At Northern Vine Labs in Langley, resident scientists Katherine Maloney, Claire Maloney (the two are cousins), and Jaclyn Thomson work in sync to offer quality-control testing of cannabis and cannabis products to licensed producers and registered medical patients. Siobhan McCarthy keeps the girl power going on the sales-and-marketing side.
Two men do work for the company, with David Galvez serving as adviser and consultant and Clayton Chessa managing operations. During an interview with the four women at the lab, McCarthy says that although there wasn’t a directive to hire women exclusively, Northern Vine simply acquired the best people for the job. The company, a subsidiary of Abattis Bioceuticals, has been around for four years and has been licensed to test cannabis since October 2016.
With its controlled-substance licence from Health Canada—a document so challenging to obtain that Katherine (Northern Vine’s “qualified person in charge”) likens the process to a circus—the lab offers its clients seven different types of testing.
The first test that clients often look for is potency, or the strength of cannabinoids like THC and CBD. Northern Vine’s potency test considers 12 prominent cannabinoids. A separate test lists the terpenes (the organic compounds that give cannabis its distinctive aroma) found in a given sample, while others search for pesticides, heavy metals, aflatoxins (toxic compounds produced by certain moulds), microbiology, and residual solvents like propane or butane.
“We test everything from flower and oil from licensed producers to edibles we get from some of our registered medical patients,” says Thomson, who came to Northern Vine with a doctorate in chemistry and experience working in the natural-health-product industry. “So we also get chocolate bars, cookies, and other things that they’re making or using at home, too.”
Currently, Northern Vine is one of two operational cannabis-testing labs in the Lower Mainland (the other being Anandia Labs, near UBC) and one of 33 laboratories licensed to handle cannabis in Canada, though several of those labs are not yet operational. Thomson says purchasing instruments and developing testing methods are very costly and time-consuming steps in setting up a lab.
With 84 licensed producers to date and approximately 250,000 registered medical patients from across the country eligible to have their product tested, the women of the lab say they have been feeling the pressure—especially since May 2017, when Health Canada announced that it would require all licensed producers to conduct pesticide testing on all products.
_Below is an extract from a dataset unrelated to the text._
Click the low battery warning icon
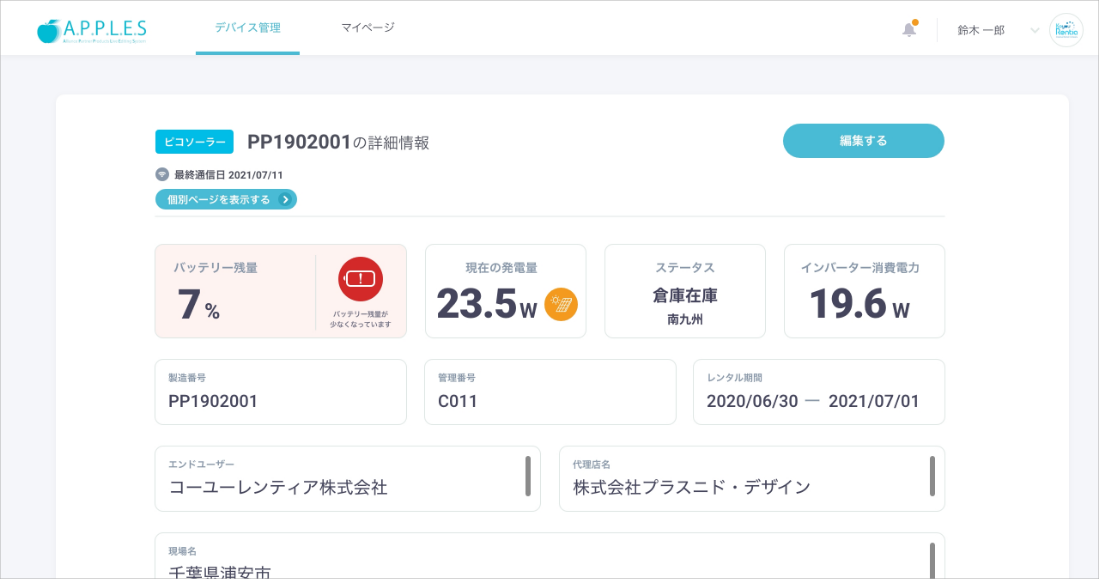Image resolution: width=1099 pixels, height=579 pixels. [x=360, y=279]
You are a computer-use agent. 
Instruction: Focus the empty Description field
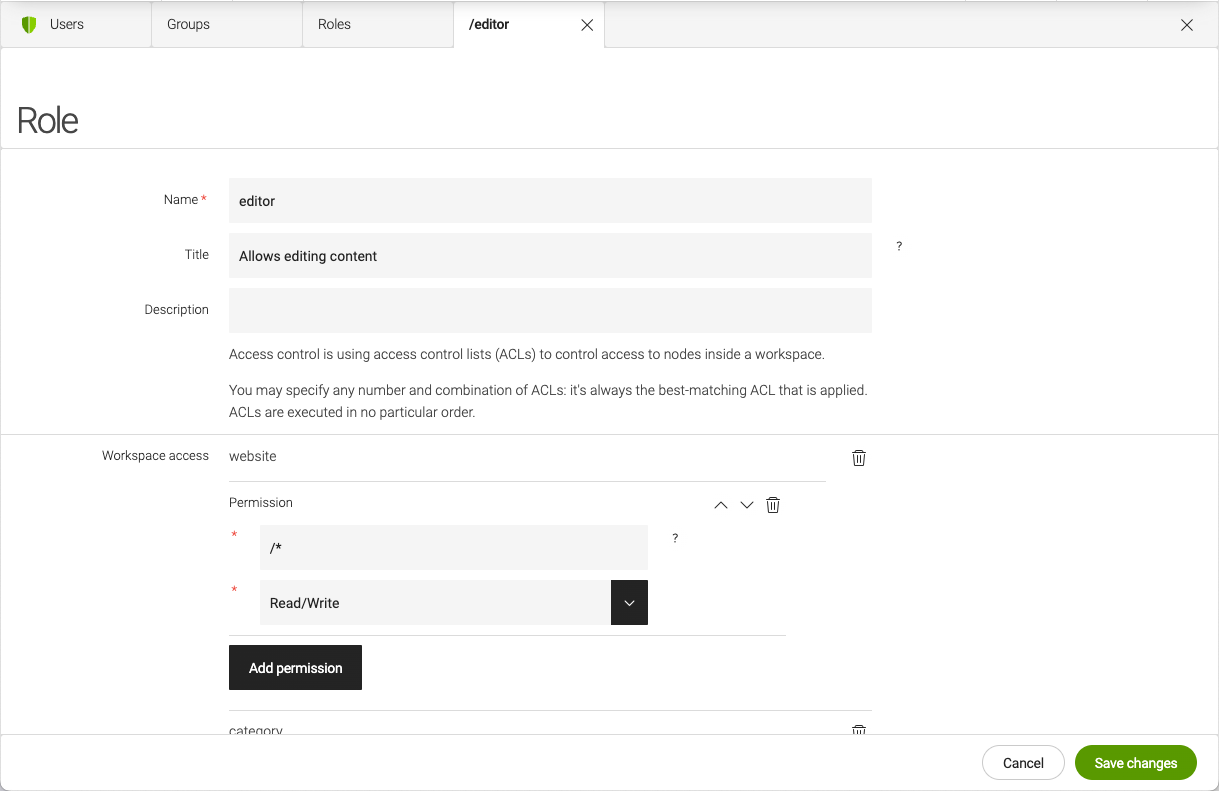pos(550,311)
(This was in addition to tests for microbial and chemical contaminants, which were already required. Prior to this, Health Canada had left the decision to test for pesticides in the hands of licensed producers, some of which opted not to test in order to save money.)
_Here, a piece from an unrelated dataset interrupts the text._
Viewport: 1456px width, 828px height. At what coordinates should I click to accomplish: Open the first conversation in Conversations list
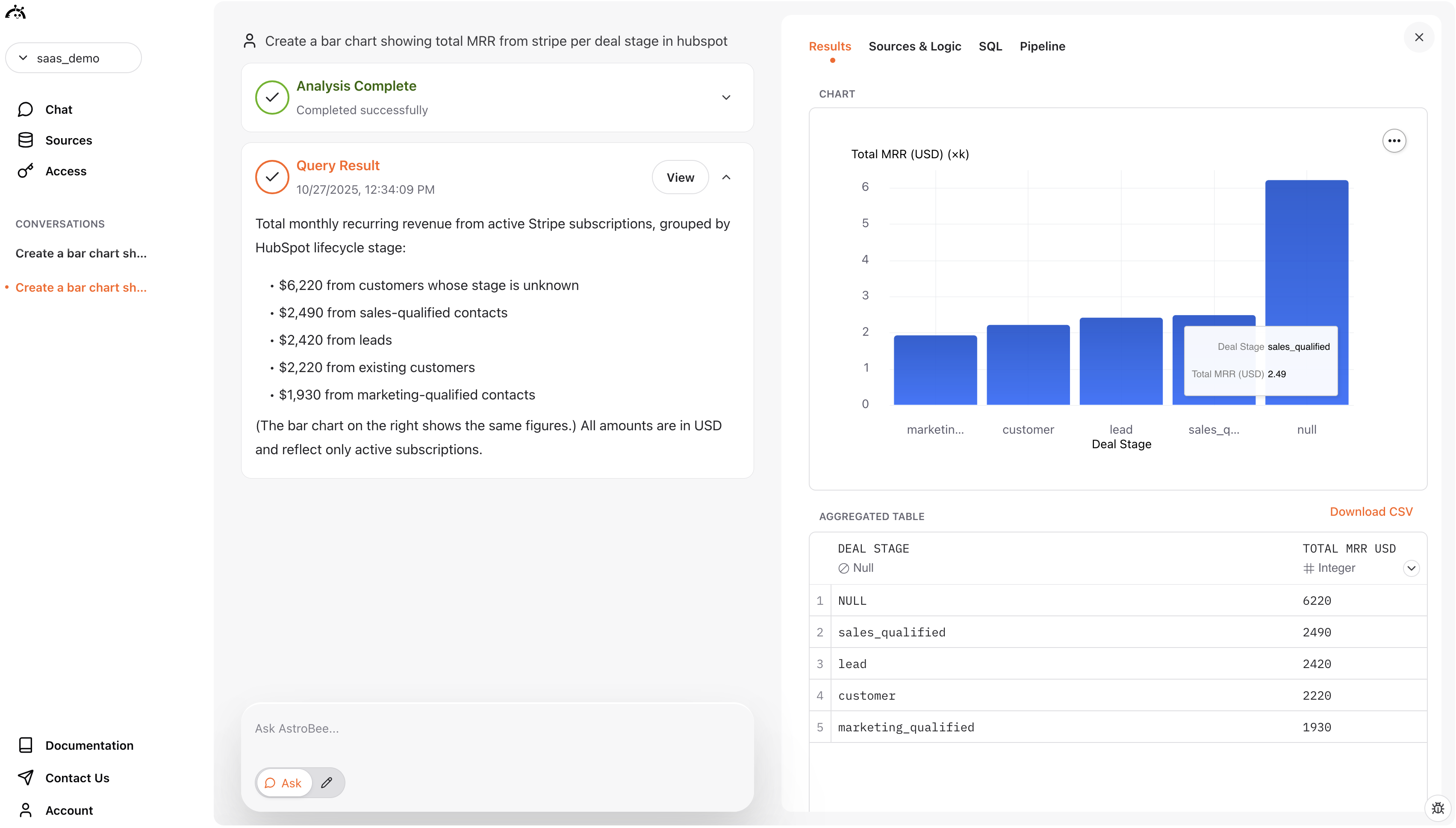(81, 253)
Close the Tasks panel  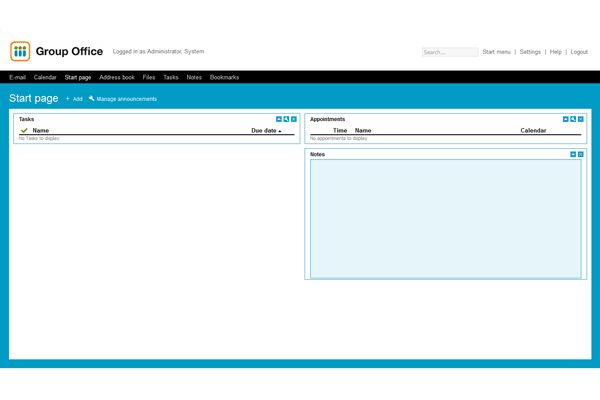click(x=294, y=119)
Despite the ever-growing pile of work on their desks, scientists at Northern Vine say they have been able to maintain quick turnaround times for clients eager to learn the exact contents of their cannabis. They claim it’s been one factor, other than their all-female lab team, that has separated them from other testing facilities in B.C.
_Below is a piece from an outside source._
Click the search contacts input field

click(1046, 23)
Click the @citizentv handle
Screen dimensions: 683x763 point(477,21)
“There aren’t a lot of templates around,” says Claire, who has a background in pharmaceutical analysis and analytical chemistry. “It’s not like we can say ‘We’ll look at this lab that has been in the business for many years,’ because there are no labs that have been doing cannabis testing for that long.”
Still, the opportunity to be on the brink of something so fresh outweighs the challenges. For Katherine, who has been with the company for three years and holds degrees in chemistry and pharmacy, the newness of the space is what makes the work exciting.
“I love solving problems; it’s so gratifying to work so hard and to figure something out,” she says. “To be in a new industry that doesn’t have a 100-year history, it’s really exciting to be figuring these things out independently.”
The lab’s federal licence also allows them to undertake research and product development, something that all three scientists say makes their jobs much more dynamic. With so much to learn and discover, Thomson calls it “a research chemist’s dream”.
By translating the science from the lab into digestible information for people on social media, McCarthy hopes to reach patients who might not be aware that if they are registered, they can have their products tested—whether they are from a licensed producer, a designated grower, a dispensary, or their own greenhouse. She calls it the “know your medicine” campaign.
“I think [that] for quite some time people were just so excited that they had access to cannabis that they didn’t think they had to question it,” she says.
“I want to break it down visually. We have to take science’s word for it, but if we can give people a peek through the process and the microscope, then we can empower the patient to be educated and have a voice in the matter.”